The museum community attaches great importance to the visitors’ emotions. Indeed, professionals seek to raise them because they believe that they have a motivating character, bringing visitors to treat an object of art in depth as well as greatly contributing to a memorable experience. So one can say that there is a recognition of the importance of emotions in the museum field. However, they remain rarely investigated. And when they are, researchers are mainly interested in the positive emotions. But what about the negative ones? Are they to be avoided in the museum experience? This question has led us to use the "Thinking Aloud" method to collect information on visitor’s emotions during their visit.

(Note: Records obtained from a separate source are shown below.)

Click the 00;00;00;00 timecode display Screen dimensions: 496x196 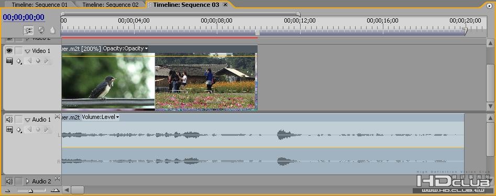24,17
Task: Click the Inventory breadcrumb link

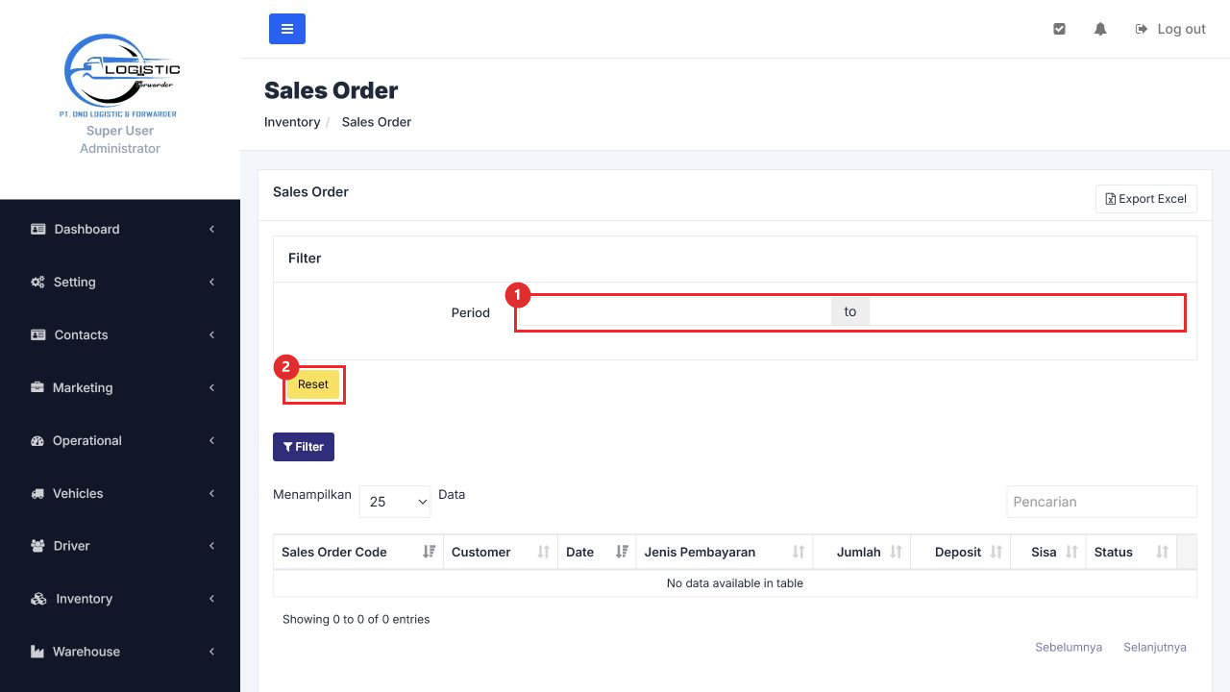Action: [292, 122]
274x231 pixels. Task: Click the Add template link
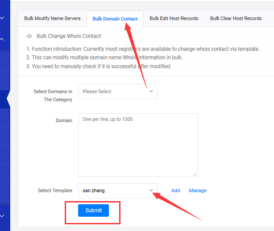pyautogui.click(x=176, y=190)
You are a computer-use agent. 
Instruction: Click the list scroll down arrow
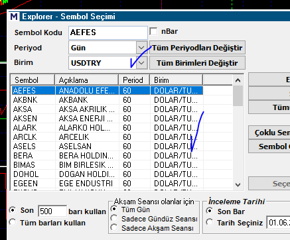tap(238, 185)
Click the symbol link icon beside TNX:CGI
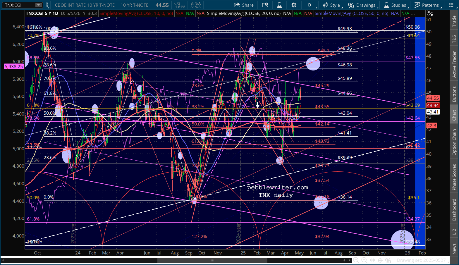459x265 pixels. pyautogui.click(x=47, y=5)
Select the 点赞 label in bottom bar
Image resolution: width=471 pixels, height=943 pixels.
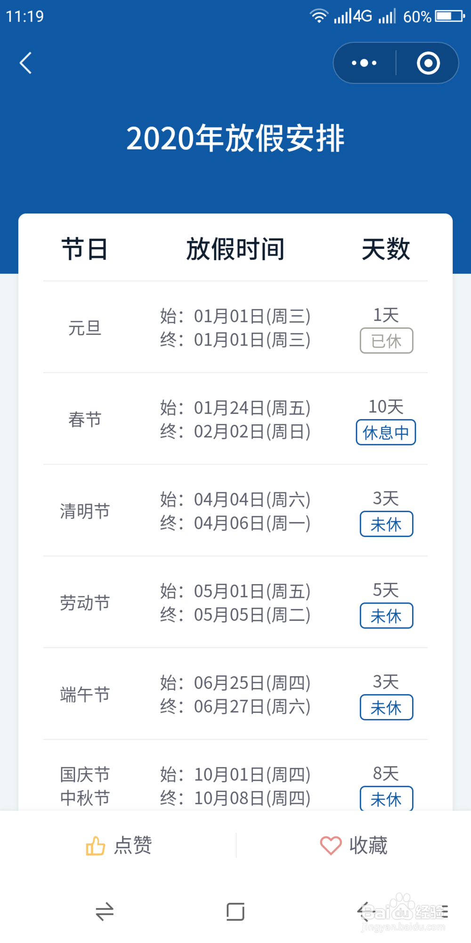(x=133, y=845)
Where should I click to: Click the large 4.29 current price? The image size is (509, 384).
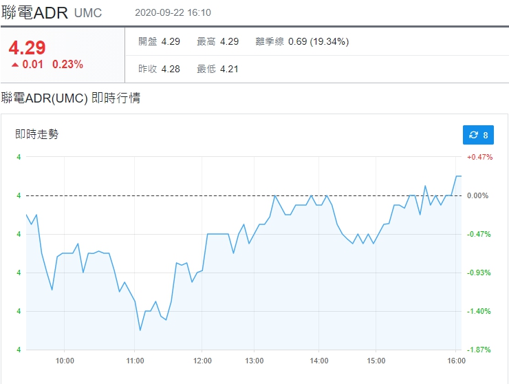(x=27, y=47)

We have used this technique with a sample of 20 adult visitors of the general public type who look at a permanent exhibition of paintings and sculptures in a fine arts museum. Using this technique, we were able to answer many questions about the emotions experienced in front of a piece of art. The proposed communication will present the results corresponding to the following questions: 1. What is the proportion of the negative emotions experienced during the visit of a fine arts exhibition? 2. What are these negative emotions? 3. What are the effects of their presence? And should they be avoided?

* Université de Montréal, C.P. 6128, succ. Centre-Ville, Montréal H3C 3J7, Canada, [email protected]. † Université de Montréal, C.P. 6128, succ. Centre-Ville, Montréal H3C 3J7, Canada, [email protected].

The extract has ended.